**Passage:**
- - - -

Kama Muta and its inverse

If you didn’t see my couple of paragraphs on The Discourse, I saved it off to Medium here:

https://medium.com/@turkshead/the-discourse-ab638be4ce3b

In it, I basically posit that we humans create and maintain models in our head of the people and groups that we interact with regularly, and that there’s a style of communication, which I called “The Discourse,” that can be best understood as humans sending and receiving updates to those shared states. I further posit that that communication is what Social Media is principally used for.

There’s an important implication in that idea that I sort of glossed over in my original 900-ish words, which is that in keeping a sort of mind-state model of all these people and groups, you’re inviting those people and groups to literally live in your head.

- - - -

**Raw data:**
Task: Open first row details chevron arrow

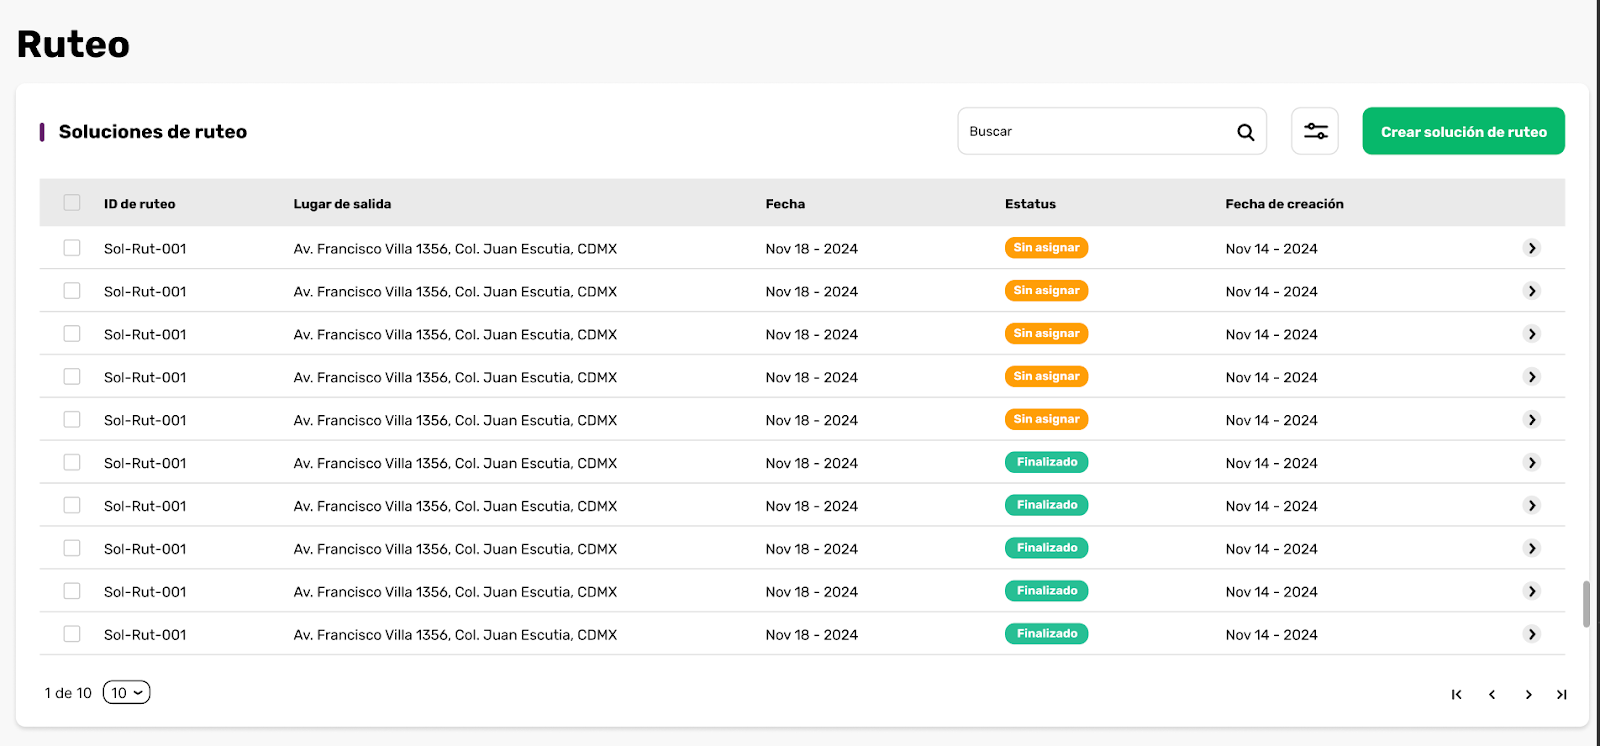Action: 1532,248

- - - -

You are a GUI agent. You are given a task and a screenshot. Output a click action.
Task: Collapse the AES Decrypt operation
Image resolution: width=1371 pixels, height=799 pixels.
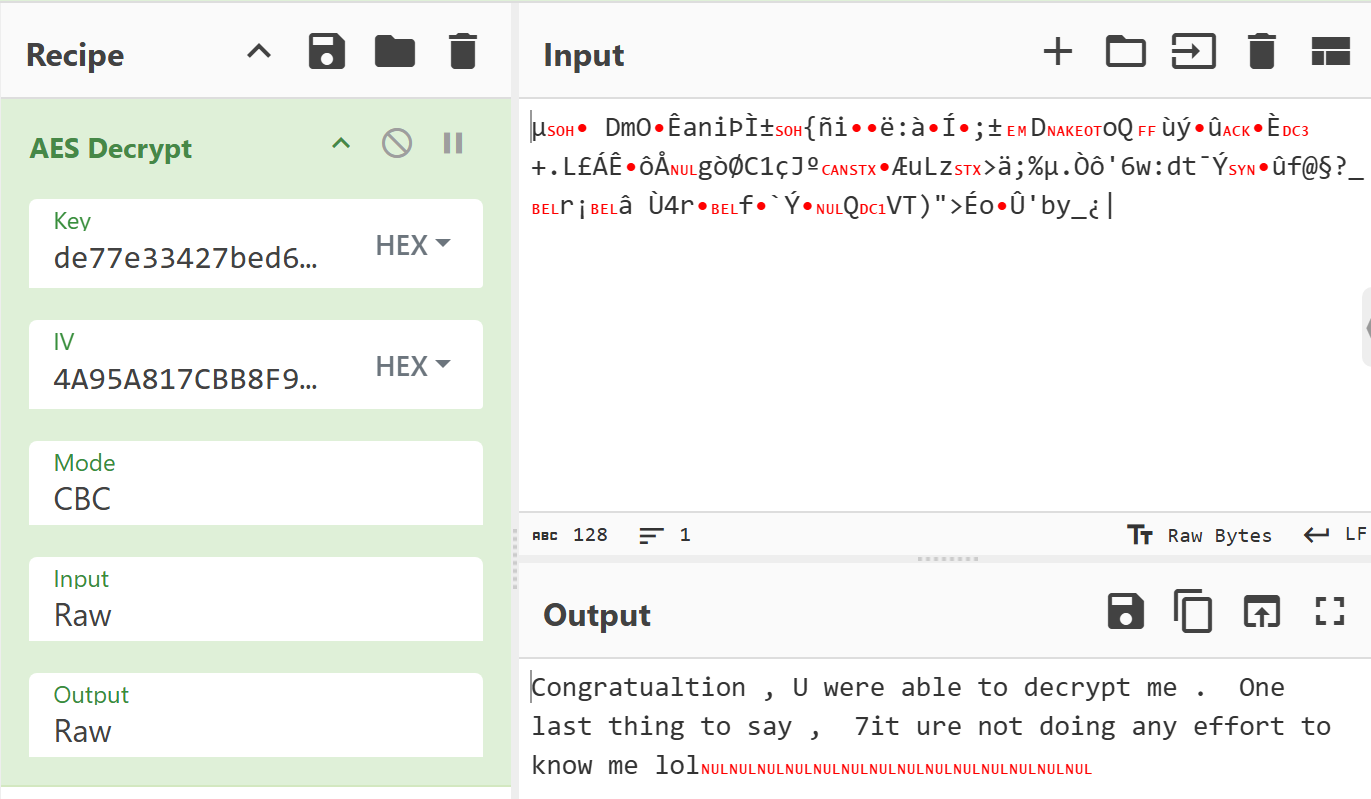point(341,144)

- - - -

**Questions to answer:**
A - In the Kama Muta post, what name is given to the style of communication that humans use to send and receive updates to shared states?
B - Copy the part of the Kama Muta post starting with "If you didn’t" and going on through "in your head.".

**Solutions by task:**
A - "The Discourse."

B -
If you didn’t see my couple of paragraphs on The Discourse, I saved it off to Medium here:

https://medium.com/@turkshead/the-discourse-ab638be4ce3b

In it, I basically posit that we humans create and maintain models in our head of the people and groups that we interact with regularly, and that there’s a style of communication, which I called “The Discourse,” that can be best understood as humans sending and receiving updates to those shared states. I further posit that that communication is what Social Media is principally used for.

There’s an important implication in that idea that I sort of glossed over in my original 900-ish words, which is that in keeping a sort of mind-state model of all these people and groups, you’re inviting those people and groups to literally live in your head.